In dispersion processes, viscosity is an important factor that significantly affects dispersion efficiency. Generally, as viscosity increases, fluidity decreases, making it more difficult for dispersion energy to be transmitted to the particles. When viscosity is low, liquids flow easily, and shear energy is widely transmitted throughout the system, making it relatively easy to break apart particle agglomerates. On the other hand, as viscosity increases, flow becomes localized, and shear tends to be concentrated near the equipment. As a result, there is a mixture of particles that receive sufficient energy and those that do not, leading to variability in the dispersion state. Additionally, under high viscosity conditions, the movement of particles is also restricted, making collisions and breakdowns between agglomerates less likely. Consequently, even if the mixture appears homogeneous, there may be undispersed regions remaining internally. To enhance dispersion efficiency, it is crucial to implement appropriate shear conditions and flow designs according to viscosity. Particularly in inline continuous processing, it is possible to provide uniform shear to the particles within the flow, allowing for efficient transmission of dispersion energy even under high viscosity conditions.

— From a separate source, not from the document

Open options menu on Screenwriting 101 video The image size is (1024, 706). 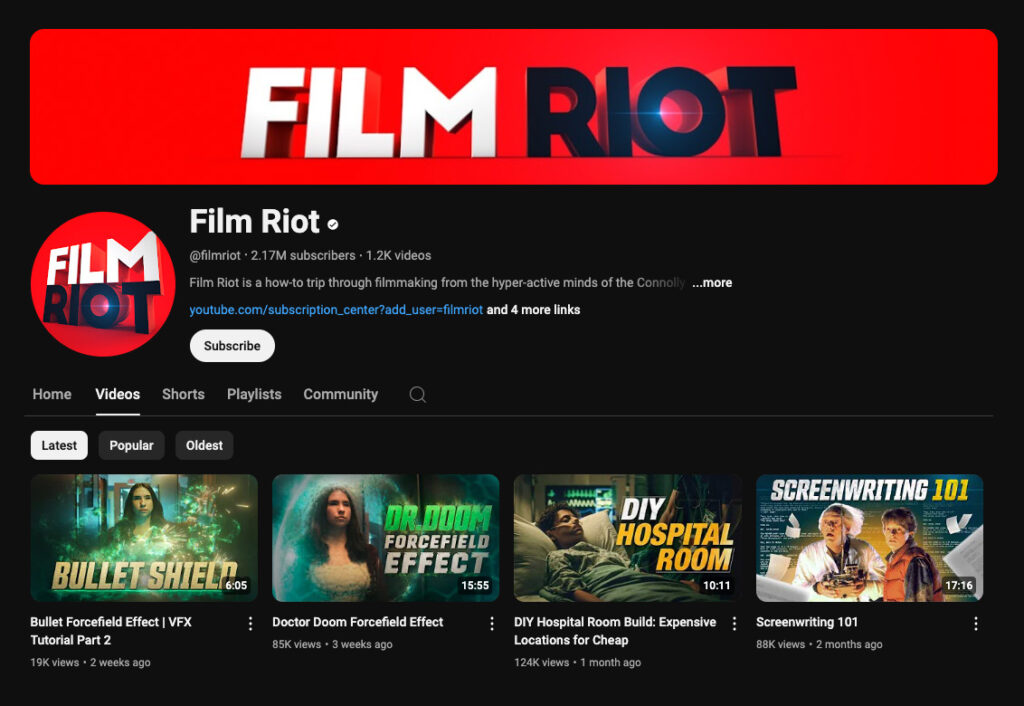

In dispersion processes, optimizing flow, shear, and processing time while considering the effects of viscosity is key to achieving stable dispersion quality.

In the manufacturing process of battery material slurry, it is important to uniformly disperse multiple materials such as conductive materials, active substances, and binders. However, on-site challenges arise, including the residual aggregation of conductive materials, variations in particle size distribution, and instability in coating properties. These issues stem from differences in dispersion behavior due to material characteristics. In particular, carbon-based conductive materials are prone to aggregation and can form a network structure if insufficient shear is applied, leading to poor dispersion. Additionally, battery material slurries often have high solid content and high viscosity, which can lead to reduced fluidity and make it difficult for dispersion energy to be transmitted uniformly. Furthermore, poor wetting during powder addition and differences in mixing order can also affect the dispersion state and final quality. Even if dispersion can be achieved without issues in the lab, variations in flow conditions and shear history during mass production may prevent the reproduction of similar quality. To resolve these challenges, it is crucial to design dispersion conditions tailored to the characteristics of the materials and to optimize the entire process, including flow, shear, and residence time. In inline continuous processing, particles are treated under consistent conditions, which helps to minimize variations in dispersion history and achieve uniform and reproducible quality. The design of the dispersion process plays a vital role in stabilizing battery performance.